National Education Union (NEU) members at Merchants’ Academy, Venturers’ Academy, Montpelier High School, Bannerman Road Community Academy, Barton Hill Academy and Fairlawn Primary School have voted overwhelmingly to go on strike for three days.
Eighty-four per cent of balloted members voted with 99 per cent of these voting for strike action on June 30, July 9 and July 10.
The six schools in which NEU members will be taking strike action are part of E-ACT, a multi-academy trust with 37 academies across England which claims they “are all about celebrating our colleagues”.
Until 2024, their schools in Bristol were part of the Venturers Trust, sponsored by the Society of Merchant Venturers and the University of Bristol; with the NEU claiming that ex-Venturers Trust support staff are owed up to nine years of backpay.
Bristol24/7 understands that school support staff are awarded an annual cost-of-living pay uplift agreed in October or November and backdated to April when the award takes effect.
But former Venturers Trust schools now part of E-ACT only backpay this to September; meaning that support staff in former Venturers Trust schools have lost out on five months of the pay uplift year-on-year.
The NEU say this is a “historic mistake (that) needs to be corrected and ex-VT support staff given the money they are owed”.
A union spokesperson also said that any disruption “can be resolved by the employer making a meaningful offer to their staff to avert strikes”.
“The NEU will be available and willing to negotiate at any stage to ensure our members get what they are owed, and a strike can be avoided.
“This action is done in support of children in the schools. A happy school where staff are valued and paid properly makes for a happy place for a child to learn and thrive.
“All staff at ex-VT schools encourage kids to know right from wrong, and to have the knowledge and confidence to speak up and act when something needs challenging.”

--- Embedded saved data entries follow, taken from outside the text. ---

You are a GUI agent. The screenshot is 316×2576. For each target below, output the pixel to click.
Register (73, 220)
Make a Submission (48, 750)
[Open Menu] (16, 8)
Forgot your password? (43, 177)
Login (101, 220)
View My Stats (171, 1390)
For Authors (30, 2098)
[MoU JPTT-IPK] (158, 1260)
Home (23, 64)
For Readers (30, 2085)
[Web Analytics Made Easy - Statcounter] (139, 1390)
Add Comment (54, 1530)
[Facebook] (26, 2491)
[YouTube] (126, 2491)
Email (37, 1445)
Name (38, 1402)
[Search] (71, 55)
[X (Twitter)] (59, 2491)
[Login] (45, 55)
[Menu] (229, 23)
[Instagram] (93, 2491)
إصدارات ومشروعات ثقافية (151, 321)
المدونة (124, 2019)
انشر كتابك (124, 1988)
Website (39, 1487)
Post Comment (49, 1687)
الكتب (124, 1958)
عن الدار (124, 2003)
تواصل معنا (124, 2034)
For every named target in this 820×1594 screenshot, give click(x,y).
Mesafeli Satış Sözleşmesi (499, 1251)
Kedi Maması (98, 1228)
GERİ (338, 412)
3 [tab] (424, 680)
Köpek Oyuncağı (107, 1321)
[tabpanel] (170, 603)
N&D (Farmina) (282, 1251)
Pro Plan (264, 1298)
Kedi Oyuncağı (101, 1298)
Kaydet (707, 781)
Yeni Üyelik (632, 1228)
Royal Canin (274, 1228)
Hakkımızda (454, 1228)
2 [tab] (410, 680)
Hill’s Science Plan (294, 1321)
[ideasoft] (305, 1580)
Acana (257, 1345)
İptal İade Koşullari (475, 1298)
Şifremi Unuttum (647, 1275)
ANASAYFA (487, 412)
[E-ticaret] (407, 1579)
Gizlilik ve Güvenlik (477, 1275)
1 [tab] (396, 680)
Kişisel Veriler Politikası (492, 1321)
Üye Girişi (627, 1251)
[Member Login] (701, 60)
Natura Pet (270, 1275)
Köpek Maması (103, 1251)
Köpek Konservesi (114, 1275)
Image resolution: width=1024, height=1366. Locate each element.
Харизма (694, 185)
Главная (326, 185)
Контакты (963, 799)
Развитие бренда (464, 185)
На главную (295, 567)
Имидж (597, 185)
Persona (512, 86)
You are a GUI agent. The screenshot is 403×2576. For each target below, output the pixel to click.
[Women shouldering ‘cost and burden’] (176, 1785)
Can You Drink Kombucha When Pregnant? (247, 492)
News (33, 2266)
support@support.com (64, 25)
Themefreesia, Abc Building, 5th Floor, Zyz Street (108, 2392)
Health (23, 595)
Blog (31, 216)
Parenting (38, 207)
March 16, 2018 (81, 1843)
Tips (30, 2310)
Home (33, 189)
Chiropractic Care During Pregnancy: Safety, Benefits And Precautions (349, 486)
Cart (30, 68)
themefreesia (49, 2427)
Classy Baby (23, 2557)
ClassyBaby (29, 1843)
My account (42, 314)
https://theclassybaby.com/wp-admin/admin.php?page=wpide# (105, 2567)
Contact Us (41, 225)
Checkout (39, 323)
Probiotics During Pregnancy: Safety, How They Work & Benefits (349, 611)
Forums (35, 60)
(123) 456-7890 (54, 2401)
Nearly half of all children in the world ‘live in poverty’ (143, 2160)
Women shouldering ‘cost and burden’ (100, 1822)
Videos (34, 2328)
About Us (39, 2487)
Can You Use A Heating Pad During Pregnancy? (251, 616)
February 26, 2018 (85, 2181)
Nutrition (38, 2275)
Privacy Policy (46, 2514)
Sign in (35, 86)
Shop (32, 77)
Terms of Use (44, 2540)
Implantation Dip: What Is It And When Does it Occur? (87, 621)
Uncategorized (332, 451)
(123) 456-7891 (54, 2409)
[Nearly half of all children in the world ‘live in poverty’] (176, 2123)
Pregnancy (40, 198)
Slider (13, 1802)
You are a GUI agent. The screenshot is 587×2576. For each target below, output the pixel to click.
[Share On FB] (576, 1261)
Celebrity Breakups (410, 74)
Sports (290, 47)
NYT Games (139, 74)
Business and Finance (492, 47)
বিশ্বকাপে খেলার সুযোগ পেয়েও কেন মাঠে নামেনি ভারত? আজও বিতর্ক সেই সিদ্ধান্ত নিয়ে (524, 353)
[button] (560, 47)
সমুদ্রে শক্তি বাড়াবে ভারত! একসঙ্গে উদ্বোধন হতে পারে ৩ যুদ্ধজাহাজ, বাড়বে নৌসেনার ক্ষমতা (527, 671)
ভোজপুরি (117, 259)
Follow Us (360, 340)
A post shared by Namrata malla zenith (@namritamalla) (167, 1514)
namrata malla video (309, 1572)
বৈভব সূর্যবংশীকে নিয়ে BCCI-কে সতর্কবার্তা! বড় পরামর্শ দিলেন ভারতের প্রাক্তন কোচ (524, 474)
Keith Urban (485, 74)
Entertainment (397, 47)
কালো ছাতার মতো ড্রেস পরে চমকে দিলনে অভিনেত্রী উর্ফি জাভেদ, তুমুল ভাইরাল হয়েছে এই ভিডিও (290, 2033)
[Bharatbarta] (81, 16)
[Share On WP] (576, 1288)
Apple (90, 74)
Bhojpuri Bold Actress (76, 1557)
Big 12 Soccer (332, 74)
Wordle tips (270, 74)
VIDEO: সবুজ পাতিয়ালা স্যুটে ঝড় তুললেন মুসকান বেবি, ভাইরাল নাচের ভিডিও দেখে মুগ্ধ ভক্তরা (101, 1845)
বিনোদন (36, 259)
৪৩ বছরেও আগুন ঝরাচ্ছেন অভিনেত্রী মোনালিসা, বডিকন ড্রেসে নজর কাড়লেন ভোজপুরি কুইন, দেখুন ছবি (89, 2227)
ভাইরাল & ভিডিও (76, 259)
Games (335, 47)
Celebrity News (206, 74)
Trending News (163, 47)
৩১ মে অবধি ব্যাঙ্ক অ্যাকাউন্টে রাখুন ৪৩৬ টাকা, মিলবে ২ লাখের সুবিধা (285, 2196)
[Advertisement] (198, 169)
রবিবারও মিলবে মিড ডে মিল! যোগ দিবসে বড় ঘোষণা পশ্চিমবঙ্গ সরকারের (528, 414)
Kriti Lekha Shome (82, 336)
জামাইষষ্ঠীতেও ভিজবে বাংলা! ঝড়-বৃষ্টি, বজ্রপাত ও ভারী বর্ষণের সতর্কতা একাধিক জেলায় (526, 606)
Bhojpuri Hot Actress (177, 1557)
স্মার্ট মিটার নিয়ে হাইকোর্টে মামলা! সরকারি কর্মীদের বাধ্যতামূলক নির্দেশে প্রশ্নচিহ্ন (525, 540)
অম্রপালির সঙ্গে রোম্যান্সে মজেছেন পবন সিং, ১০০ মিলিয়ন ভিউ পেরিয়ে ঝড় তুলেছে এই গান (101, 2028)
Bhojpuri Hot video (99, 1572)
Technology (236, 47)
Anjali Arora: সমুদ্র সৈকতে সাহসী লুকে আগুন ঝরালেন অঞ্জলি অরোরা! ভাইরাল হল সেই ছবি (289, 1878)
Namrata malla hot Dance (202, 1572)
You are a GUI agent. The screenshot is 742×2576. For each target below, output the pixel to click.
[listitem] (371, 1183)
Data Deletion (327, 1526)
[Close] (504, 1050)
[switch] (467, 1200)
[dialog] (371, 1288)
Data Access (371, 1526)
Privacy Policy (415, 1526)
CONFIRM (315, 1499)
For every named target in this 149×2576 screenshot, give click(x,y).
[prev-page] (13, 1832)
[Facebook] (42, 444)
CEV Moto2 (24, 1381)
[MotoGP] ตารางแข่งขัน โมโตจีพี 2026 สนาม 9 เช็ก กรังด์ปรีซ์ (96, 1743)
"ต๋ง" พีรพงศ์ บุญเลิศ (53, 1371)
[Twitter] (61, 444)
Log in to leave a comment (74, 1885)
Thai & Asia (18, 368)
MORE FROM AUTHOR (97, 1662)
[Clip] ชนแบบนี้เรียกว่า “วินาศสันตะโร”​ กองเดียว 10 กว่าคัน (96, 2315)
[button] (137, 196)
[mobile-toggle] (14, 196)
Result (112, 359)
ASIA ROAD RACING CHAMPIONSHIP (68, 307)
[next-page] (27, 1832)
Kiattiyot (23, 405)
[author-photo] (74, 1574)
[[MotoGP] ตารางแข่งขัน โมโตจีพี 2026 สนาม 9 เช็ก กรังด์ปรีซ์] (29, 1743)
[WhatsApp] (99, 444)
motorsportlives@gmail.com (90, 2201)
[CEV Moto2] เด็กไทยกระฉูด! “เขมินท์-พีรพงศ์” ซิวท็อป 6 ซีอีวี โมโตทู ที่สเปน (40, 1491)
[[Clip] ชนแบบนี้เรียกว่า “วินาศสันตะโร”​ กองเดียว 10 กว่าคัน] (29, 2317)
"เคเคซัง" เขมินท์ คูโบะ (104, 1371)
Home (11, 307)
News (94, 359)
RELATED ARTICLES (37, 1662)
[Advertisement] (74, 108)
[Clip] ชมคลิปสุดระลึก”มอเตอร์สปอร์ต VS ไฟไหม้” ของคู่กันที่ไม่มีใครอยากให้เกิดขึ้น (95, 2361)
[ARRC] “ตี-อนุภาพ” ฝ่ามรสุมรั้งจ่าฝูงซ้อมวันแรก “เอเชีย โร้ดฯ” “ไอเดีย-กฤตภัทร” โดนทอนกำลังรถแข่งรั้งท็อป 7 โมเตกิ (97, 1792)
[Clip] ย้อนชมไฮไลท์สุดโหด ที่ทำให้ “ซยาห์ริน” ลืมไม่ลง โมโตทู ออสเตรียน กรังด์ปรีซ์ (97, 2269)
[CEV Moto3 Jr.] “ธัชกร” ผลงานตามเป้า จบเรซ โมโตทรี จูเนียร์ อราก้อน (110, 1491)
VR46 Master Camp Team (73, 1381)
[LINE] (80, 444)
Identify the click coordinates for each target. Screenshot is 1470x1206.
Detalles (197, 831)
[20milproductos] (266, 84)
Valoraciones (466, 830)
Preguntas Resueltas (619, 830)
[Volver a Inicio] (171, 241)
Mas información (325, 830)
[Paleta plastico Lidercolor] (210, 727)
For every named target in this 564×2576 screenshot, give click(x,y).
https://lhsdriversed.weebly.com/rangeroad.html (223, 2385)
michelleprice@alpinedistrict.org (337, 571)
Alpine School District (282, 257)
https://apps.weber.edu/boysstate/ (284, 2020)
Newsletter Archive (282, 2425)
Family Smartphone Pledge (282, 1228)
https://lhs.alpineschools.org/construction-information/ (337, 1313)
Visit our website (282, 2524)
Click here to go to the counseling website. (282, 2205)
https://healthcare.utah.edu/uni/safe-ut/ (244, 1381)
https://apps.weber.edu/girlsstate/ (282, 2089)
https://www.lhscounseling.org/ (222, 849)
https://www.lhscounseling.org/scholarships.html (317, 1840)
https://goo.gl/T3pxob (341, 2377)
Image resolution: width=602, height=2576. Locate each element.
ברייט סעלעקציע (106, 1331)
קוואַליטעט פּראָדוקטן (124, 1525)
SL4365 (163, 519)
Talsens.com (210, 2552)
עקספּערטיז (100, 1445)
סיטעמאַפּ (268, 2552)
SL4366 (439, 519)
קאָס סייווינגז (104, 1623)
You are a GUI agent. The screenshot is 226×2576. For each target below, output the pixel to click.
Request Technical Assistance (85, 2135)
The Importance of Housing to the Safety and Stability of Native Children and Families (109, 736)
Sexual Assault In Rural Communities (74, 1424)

E-ACT’s branding features strongly across their schools – image: E-ACT
Bristol NEU branch & district secretary, Tom Bolton, said “this is a very simple moral issue”.
Bolton said: “Support staff are some of the lowest paid members of staff in schools. They do a vital job. There are no schools without support staff.
“For whatever reason historically, support staff in these schools weren’t given the pay they were entitled to.
“Their employer was given the money to pay them by the government and for whatever reason the employer did not pay them properly.
“This is wrong and E-ACT need to use some of their significant financial reserves to give support staff what they are owed.
“NEU members of ours across nine Cathedral School Trust schools struck in 2025 and won the backpay they were owed.
“Now its time for our members in these schools to get the same. It is only equitable.
“If a support staff member in St Werburgh’s, Stoke Park or Cathedral Choir has now got the backpay they were owed, so should a support staff member in Fairlawn or Montpelier High or Venturers.
“All Bristol support staff deserve to be paid what they are owed.”
Bristol24/7 has asked E-ACT for comment.